I have heard of Dr. Marty, and his nutritious products. The initial "turn off" for me was that he talks about how he has taken care of the dogs of many famous people. (So what? ALL people care about their dogs.... I was not impressed.) BUT.... his ingredients looked promising, so I went to his site.

I went into chat to confirm what I came up with. I try to keep my Goldies between 55 and 60 pounds. According to THEIR site, each of my dogs would take about 2.5 cups (actually a little more) per day. After doing all the math, it came up to $240.00 every 6 days. *That is approx. $1200. every 30 days!!*

I asked them, _"Could this be right?"_ They confirmed _"YES!"_ I replied...... _"Well, your site boasts that Oprah is a customer. I guess that is a small amount to her. I make a great salary, but $1200 per month is a little more than I want to spend on dog food."
_
AM I CRAZY?? Does this not seems a bit extreme? Or am I being cheap?? 

Please be honest with me.
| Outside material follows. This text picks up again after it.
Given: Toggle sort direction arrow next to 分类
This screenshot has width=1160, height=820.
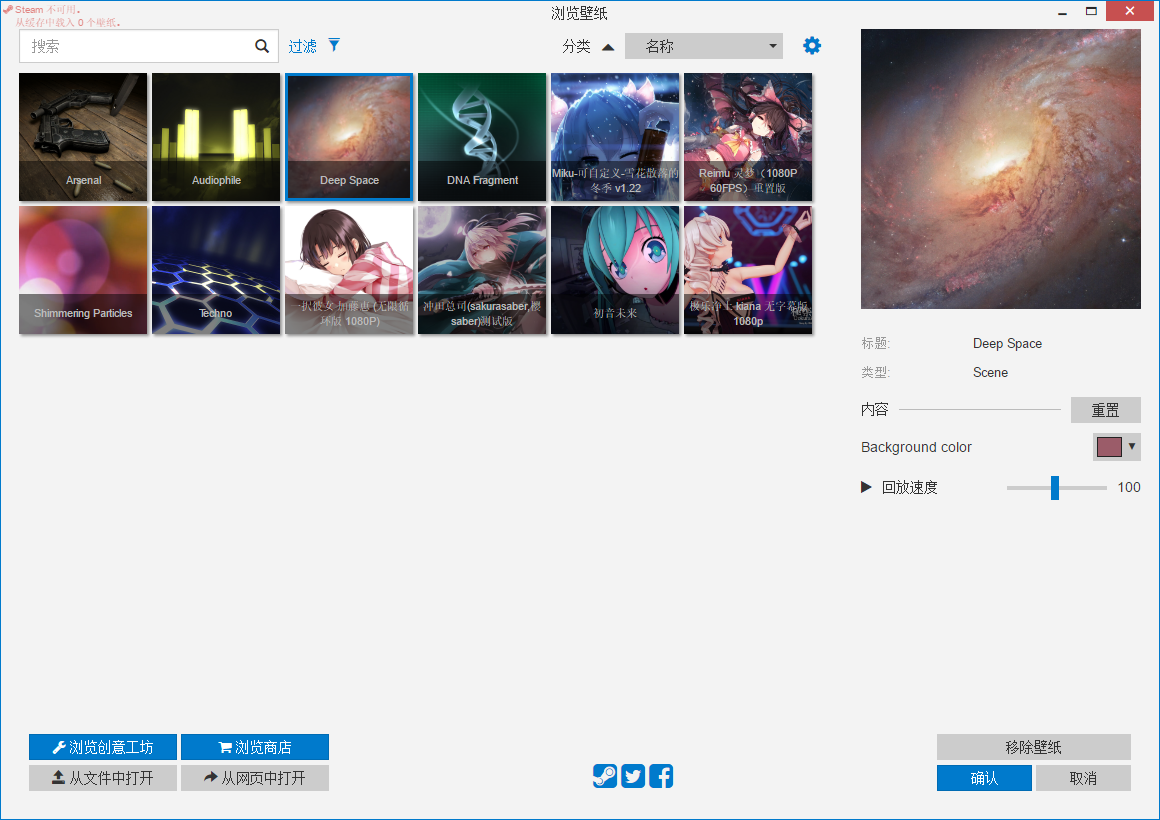Looking at the screenshot, I should (x=608, y=47).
I can take it!!


----------



## puddles everywhere (May 13, 2016)

Oprah has a bigger budget  sounds extreme to me too. There is one human grade food that has never had a recall and does absolutely NO marketing to promote it much less throw around celebrity names.
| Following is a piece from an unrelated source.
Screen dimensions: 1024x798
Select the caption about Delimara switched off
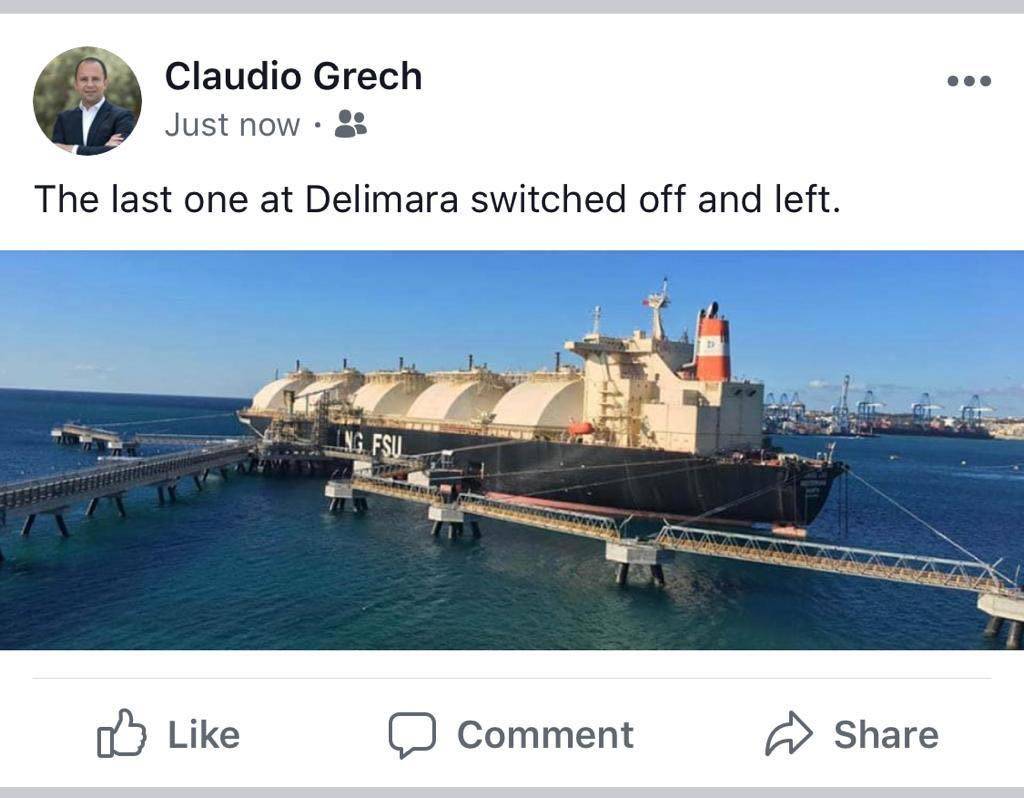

So if you are looking into a true organic, human grade food at a reasonable price check out Newman's Own. Their snacks aren't too well received by many pups the food is.


----------



## Maggie'sVoice (Apr 4, 2018)

Newman's own is only 70% organic. Better than nothing but I ways feet that if it is not fully organic I didn't want to pay the price of a mixed bag so to speak. I don't think it's around anymore but there used to be a 95% organic food that was $90 for a 15lb bag.

And no, you're not crazy. That company is nuts. If they Cater to the 1% then they are only going to still to the 1%


----------